**Source extract:**
····················
Why creative work is hard 🫠

This week I’ve been in India working at our production house on the design and development of Fall/Winter ’24. When I’m here and away from the day-to-day business operations of the studio, I’m able to sink into creative work and tap into my designer brain.

There are two types of work that I do—creative work and operational work—and they are meaningfully different enough that I’ve found it helpful to make clear distinctions between the two:

Creative work requires long blocks of unstructured time to research, experiment and make attempts at creating something that doesn't yet exist—this usually does not immediately result in the desired outcome. It can take days, weeks, months or years to bring your creative work to life. For example, when I sit down to create a print, I may work for 6 hours straight and still not have a print to show for it because my designs just didn’t hit that day. I certainly put in the work, but I didn’t get out the desired outcome. 

Operational work on the other hand, requires tight blocks of structured time to check off things on the to do list. Generally, time in equals results out. I can walk into the studio on a Wednesday, know that I need to send out a marketing email, hold a meeting, update the website and analyze financials—and get all of my action items done by end of day. These are tasks that are within my control and ones that I can feel good checking off my to do list.
····················
**What to work on:**
**a.** From the piece on creative work, give the part that opens with the words containing "Operational work on the other" and closes with "my to do list." again, changing "marketing email" to "newsletter".
**b.** In the piece on creative work, which season's design and development is the writer working on in India?
····················
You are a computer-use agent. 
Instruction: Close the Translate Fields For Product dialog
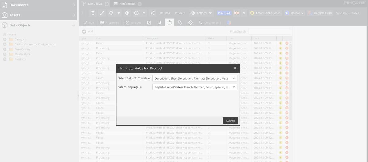point(235,68)
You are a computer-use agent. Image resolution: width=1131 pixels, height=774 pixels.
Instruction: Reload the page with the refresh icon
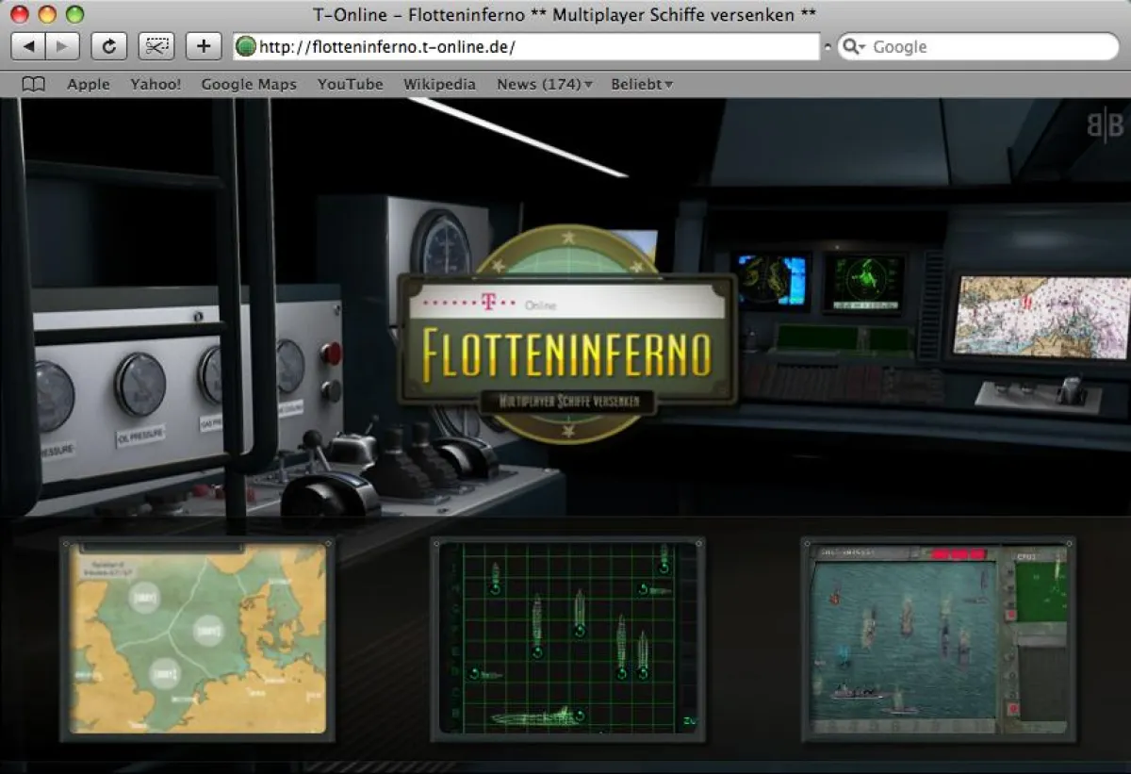(x=107, y=45)
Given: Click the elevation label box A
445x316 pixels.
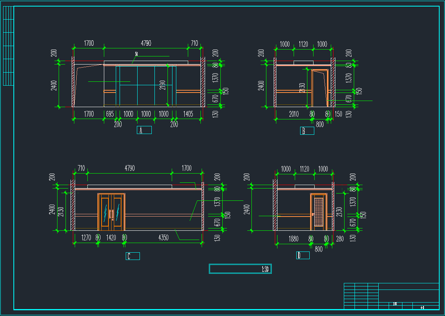Looking at the screenshot, I should click(144, 130).
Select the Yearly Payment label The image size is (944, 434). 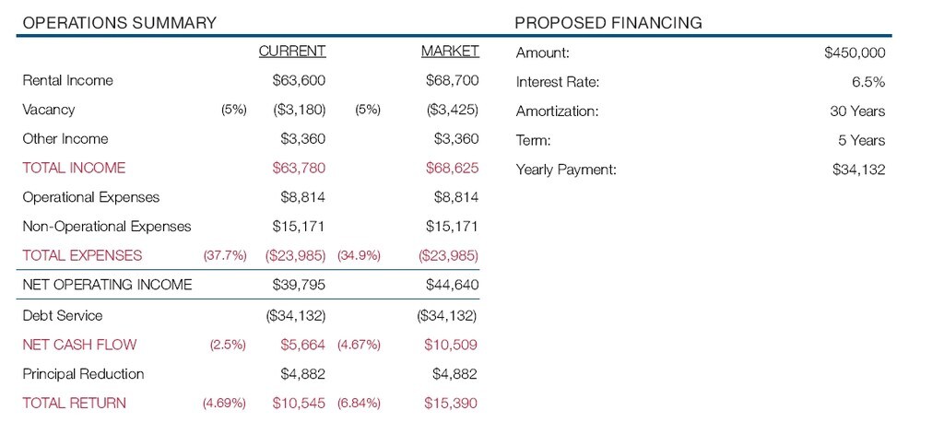566,170
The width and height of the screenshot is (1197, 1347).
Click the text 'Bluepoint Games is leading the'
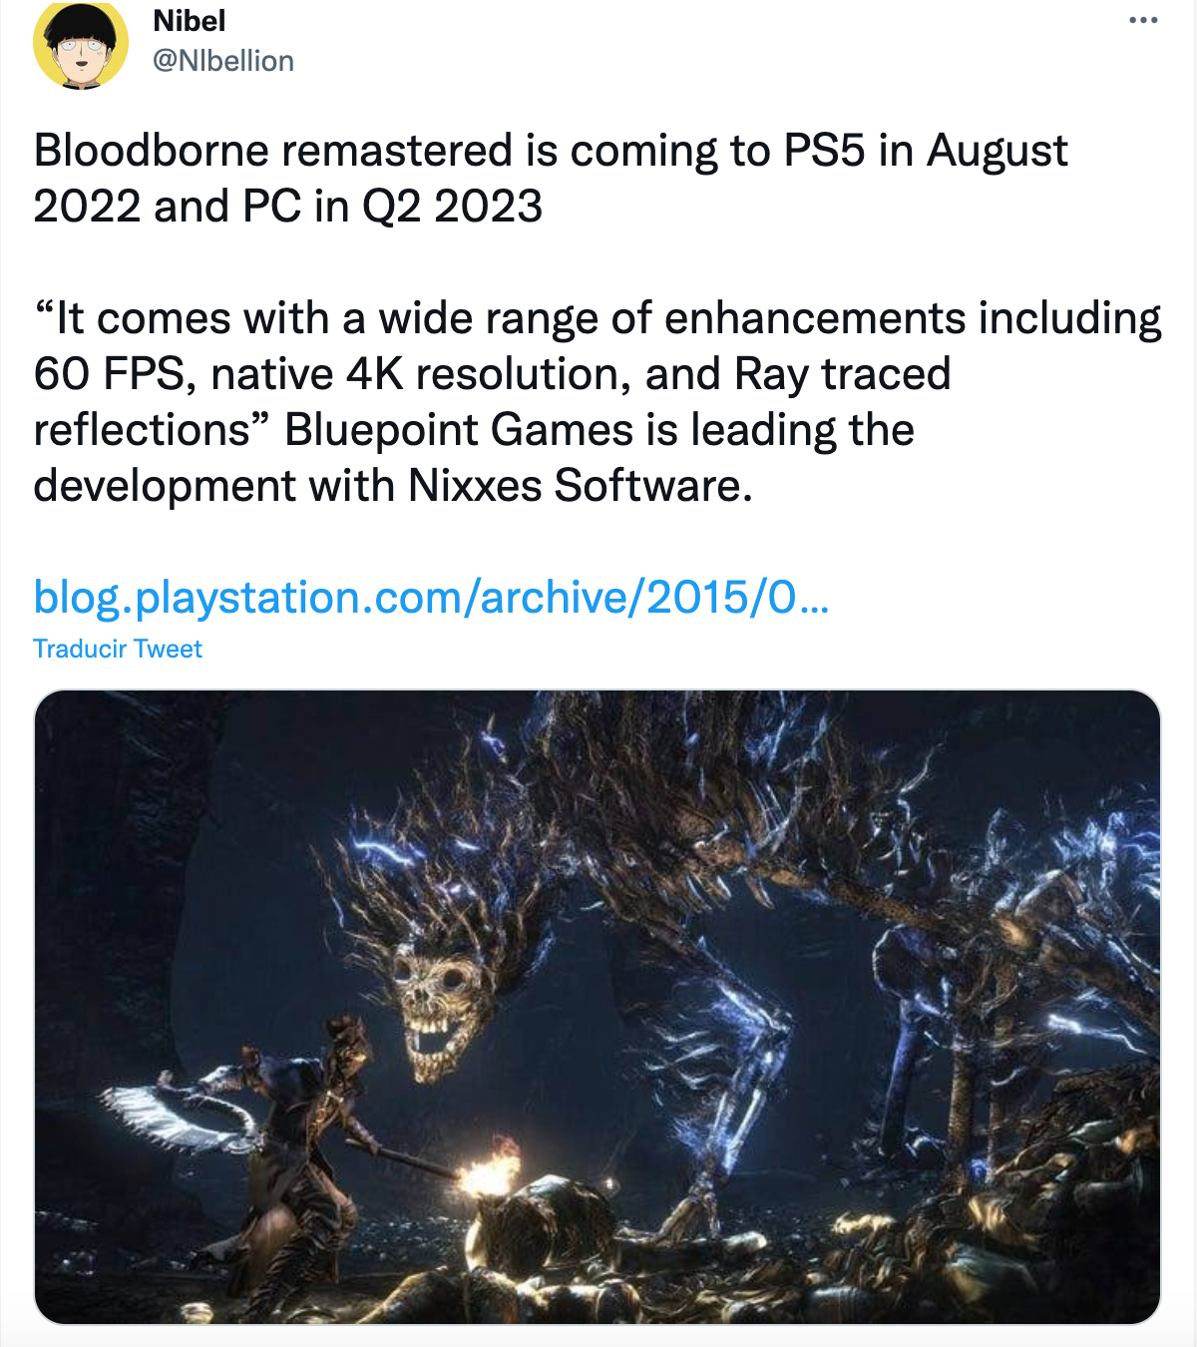coord(599,431)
····················
**Answer section:**
**a.**
Operational work on the other hand, requires tight blocks of structured time to check off things on the to do list. Generally, time in equals results out. I can walk into the studio on a Wednesday, know that I need to send out a newsletter, hold a meeting, update the website and analyze financials—and get all of my action items done by end of day. These are tasks that are within my control and ones that I can feel good checking off my to do list.

**b.** Fall/Winter '24